## Things to do
**a)** According to the Rendova landing passage, at what time did the McCawley log her first troop landing?
**b)** Duplicate the part of the Rendova landing passage starting with "In this respect" and going on through "to shore operation.".

====== Quoted text

The transports McCawley and President Adams landed their troops at East Beach, and the President Hayes and President Jackson on West Beach. The cargo ships Algorab and Libra landed their troops and support on East Beach. The transport area was about one and a half miles from the prescribed landing beaches.

The McCawley logged her first troop landing at 0656, 16 minutes after the first boat left the side. The first boat was smartly back alongside to pick up logistic support at 0709, 13 minutes later.11 "All troops, except working parties on board ship, were ashore within thirty minutes after the landing of the first wave."12

In this respect the large transports and cargo ships had done well. Lieutenant General Harmon sent a despatch to General Marshall saying:

Nearly perfect was main convoy ship to shore operation.

The Army reported that:

105 Howitzers firing on Munda from Kokurana Island within two hours after initial debarkation.13

Protecting the Transports

During passage to Rendova, the eight destroyers assigned to Task Group 31.1 were in a circular anti-submarine, anti-aircraft defense screen around the six large transports and cargo ships which were in two columns of three ships each. Upon arrival at Rendova, the Gwin (DD-433), Woodworth (DD-460), Jenkins (DD-447) and Radford (DD-446) were placed in a Screening Unit and the other four destroyers in a Fire Support Unit, TU 31.2.1.

============
====== Data entries

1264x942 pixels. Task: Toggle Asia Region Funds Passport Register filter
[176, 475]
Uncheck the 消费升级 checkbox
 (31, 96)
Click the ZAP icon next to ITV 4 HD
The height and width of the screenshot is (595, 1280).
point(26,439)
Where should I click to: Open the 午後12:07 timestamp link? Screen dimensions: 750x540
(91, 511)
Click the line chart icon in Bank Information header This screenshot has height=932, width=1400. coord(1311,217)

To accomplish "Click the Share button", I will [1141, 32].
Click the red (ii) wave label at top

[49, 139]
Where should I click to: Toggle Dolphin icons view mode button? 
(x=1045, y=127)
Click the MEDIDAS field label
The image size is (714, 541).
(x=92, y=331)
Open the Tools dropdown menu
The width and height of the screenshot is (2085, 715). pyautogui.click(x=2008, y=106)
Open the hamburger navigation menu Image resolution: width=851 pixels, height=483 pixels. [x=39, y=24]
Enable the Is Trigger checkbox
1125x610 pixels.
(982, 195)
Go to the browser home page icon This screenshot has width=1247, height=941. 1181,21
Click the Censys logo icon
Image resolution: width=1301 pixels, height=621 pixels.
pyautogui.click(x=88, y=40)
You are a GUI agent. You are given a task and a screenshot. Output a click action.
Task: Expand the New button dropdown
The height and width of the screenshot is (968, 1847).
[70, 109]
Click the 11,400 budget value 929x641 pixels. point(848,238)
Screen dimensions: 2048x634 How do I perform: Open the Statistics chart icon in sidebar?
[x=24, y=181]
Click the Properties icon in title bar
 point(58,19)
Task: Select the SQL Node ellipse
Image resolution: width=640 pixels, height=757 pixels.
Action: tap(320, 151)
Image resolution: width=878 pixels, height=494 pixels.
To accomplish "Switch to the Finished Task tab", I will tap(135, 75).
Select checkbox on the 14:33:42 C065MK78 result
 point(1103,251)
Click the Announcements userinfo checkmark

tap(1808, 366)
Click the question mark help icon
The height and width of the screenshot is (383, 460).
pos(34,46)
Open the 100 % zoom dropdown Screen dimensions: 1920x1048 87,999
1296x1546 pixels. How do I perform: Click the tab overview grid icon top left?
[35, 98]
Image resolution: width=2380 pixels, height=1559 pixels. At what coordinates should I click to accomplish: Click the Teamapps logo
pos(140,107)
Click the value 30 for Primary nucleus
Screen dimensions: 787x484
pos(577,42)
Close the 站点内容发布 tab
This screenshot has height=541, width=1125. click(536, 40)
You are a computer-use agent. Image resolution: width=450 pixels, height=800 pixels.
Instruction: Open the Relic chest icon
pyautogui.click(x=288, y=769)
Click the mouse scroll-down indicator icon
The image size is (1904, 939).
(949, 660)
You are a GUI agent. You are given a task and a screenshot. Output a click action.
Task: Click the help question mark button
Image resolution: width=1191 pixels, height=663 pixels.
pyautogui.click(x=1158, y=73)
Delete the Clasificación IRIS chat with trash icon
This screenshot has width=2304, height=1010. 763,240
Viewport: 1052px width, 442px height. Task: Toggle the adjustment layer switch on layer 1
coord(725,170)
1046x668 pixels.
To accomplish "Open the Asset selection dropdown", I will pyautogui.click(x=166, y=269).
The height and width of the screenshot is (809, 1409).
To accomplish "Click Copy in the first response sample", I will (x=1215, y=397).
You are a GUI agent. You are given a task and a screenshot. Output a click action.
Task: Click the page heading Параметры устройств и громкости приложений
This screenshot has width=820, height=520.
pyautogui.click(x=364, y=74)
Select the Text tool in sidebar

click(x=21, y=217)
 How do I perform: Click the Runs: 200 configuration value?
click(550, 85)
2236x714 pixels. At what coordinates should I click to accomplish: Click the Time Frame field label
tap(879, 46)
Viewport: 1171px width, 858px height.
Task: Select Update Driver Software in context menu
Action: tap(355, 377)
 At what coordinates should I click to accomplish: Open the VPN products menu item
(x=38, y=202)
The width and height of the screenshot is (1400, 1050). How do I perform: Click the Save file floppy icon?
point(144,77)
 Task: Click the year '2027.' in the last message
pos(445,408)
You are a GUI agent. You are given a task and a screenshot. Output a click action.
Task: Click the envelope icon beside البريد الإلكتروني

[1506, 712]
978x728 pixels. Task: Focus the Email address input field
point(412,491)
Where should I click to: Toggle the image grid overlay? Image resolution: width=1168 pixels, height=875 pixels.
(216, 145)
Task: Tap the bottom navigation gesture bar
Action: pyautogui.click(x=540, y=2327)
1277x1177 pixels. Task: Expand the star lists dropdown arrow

============

## Answers per task
**a)** 0656

**b)**
In this respect the large transports and cargo ships had done well. Lieutenant General Harmon sent a despatch to General Marshall saying:

Nearly perfect was main convoy ship to shore operation.